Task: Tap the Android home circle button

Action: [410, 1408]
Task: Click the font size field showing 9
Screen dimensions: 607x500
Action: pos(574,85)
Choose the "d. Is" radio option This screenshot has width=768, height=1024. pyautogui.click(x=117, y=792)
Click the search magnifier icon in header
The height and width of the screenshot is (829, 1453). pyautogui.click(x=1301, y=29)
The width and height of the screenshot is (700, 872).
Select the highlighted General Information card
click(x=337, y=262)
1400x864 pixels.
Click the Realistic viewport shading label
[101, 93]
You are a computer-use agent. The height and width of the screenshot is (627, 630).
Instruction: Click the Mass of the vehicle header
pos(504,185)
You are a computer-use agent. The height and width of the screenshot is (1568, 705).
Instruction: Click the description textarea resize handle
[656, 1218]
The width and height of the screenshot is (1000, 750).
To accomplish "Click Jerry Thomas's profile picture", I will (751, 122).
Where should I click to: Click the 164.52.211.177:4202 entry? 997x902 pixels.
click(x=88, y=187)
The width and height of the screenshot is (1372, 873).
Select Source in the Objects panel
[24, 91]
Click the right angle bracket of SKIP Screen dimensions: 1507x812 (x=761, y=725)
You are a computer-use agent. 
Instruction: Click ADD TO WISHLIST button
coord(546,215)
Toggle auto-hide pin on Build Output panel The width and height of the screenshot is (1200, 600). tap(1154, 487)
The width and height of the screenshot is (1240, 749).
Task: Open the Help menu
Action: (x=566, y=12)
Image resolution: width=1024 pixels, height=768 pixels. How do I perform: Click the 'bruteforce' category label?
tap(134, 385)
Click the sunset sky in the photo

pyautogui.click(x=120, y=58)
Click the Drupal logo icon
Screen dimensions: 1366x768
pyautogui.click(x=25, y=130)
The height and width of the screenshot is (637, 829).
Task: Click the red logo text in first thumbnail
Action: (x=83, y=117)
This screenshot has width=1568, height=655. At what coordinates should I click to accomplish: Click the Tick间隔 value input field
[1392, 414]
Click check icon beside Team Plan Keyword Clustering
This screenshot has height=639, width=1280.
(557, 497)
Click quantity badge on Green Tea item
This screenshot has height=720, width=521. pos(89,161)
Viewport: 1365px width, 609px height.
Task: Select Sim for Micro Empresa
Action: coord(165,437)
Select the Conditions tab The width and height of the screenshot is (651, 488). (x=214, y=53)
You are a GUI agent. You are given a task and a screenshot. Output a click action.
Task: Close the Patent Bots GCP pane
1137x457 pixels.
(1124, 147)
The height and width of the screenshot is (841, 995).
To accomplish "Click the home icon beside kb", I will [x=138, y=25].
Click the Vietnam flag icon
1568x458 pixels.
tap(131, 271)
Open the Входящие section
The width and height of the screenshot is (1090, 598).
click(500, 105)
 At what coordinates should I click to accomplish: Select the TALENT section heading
......
* TASK INSTRUCTIONS: Scan the material above. Extract every line in which the word "will" occurs.

* SOLUTION FOR THIS PROBLEM:
To accomplish "Click Jerry Thomas's profile picture", I will (751, 122).
To accomplish "Click the home icon beside kb", I will [x=138, y=25].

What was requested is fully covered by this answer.